Por isso, a ligação de velocidade alta (na bitola espanhola) de Sines e Lisboa a Badajoz (e a Madrid e à Europa) e de Leixões a Vigo ou a Salamanca (e à Europa) é muito mais relevante para a competitividade da economia nacional, e nomeadamente dos setores exportadores, do que a ligação entre Lisboa e Porto.

Gastar milhões e milhões para poupar meia dúzia de minutos aos passageiros do Alfa Pendular não faz sentido, ainda que possa render uns poucos votos.

Já investir na ligação à rede ferroviária de distribuição europeia é obrigatório para as empresas exportadoras portuguesas não perderem definitivamente o comboio europeu.

Voltando ao futebol e à candidatura conjunta de Portugal e de Espanha ao Mundial de 2030, mesmo que esta não seja para levar até ao fim (e o anúncio da FIFA será só em 2024), a verdade é que, por si só, poderá justificar mais um conjunto de investimentos em infraestruturas que, de outro modo, seriam porventura bem mais questionáveis. Por exemplo, fará sentido continuar a insistir num novo aeroporto internacional no Montijo num cenário em que a aviação nem tão cedo promete recuperar da queda a pique com a pandemia da covid-19? Mas a candidatura ao Mundial 2030 justifica-o.

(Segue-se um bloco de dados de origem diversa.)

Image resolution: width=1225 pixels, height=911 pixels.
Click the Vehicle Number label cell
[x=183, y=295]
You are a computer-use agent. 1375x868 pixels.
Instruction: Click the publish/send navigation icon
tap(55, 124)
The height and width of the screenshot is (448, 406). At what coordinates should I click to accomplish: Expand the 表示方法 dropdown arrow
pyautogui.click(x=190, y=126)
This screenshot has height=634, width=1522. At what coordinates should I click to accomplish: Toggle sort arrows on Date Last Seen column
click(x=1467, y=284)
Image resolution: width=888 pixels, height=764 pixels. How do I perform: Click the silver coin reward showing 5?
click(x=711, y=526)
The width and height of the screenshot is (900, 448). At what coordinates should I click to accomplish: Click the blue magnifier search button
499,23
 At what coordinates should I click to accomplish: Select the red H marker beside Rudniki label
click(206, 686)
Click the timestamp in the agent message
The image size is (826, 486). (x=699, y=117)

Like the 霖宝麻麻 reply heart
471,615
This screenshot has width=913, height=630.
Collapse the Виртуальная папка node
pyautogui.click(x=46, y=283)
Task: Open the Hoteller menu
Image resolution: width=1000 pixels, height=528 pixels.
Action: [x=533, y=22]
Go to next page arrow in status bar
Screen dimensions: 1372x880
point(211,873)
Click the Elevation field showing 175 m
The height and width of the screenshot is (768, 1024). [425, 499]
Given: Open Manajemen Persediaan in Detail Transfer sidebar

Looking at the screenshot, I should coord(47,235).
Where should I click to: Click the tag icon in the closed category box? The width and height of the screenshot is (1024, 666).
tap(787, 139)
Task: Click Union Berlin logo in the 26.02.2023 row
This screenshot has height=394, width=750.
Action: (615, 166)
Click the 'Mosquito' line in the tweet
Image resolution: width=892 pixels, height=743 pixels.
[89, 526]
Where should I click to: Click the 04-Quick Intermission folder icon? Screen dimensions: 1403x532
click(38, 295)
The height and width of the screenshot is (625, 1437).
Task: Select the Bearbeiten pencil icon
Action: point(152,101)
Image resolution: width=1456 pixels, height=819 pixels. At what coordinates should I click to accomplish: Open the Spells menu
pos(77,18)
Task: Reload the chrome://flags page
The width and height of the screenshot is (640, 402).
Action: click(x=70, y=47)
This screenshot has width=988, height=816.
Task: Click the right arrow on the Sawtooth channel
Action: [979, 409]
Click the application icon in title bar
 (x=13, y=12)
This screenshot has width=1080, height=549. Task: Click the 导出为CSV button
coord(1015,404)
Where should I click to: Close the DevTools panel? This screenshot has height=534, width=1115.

O mesmo acontece com a ligação de alta velocidade entre Lisboa e Porto. Uma vez que, em caso de organização do Mundial em conjunto com a Espanha, o mais certo é que os estádios portugueses envolvidos pouco mais seriam do que os dos ‘três grandes’.

Na verdade, depois da experiência havida com o Euro 2004 – e dos elefantes brancos que sobraram para as Câmaras de Braga, Aveiro, Coimbra, Leiria e Loulé (cujos estádios propositadamente construídos para aquela competição tiveram e têm uma utilidade muito reduzida e custos de manutenção elevadíssimos) –, julgava-se o país vacinado de tamanhos desmandos pelo menos para umas boas décadas.

Afinal, parece que não. Ou, porventura, portugueses e espanhóis viram nesta candidatura mais uma forma de sacar dinheiro à Europa. 

Mas que seja para valer a pena – não para meter em bolsos sem fundo nem para desbaratar em mais elefantes brancos.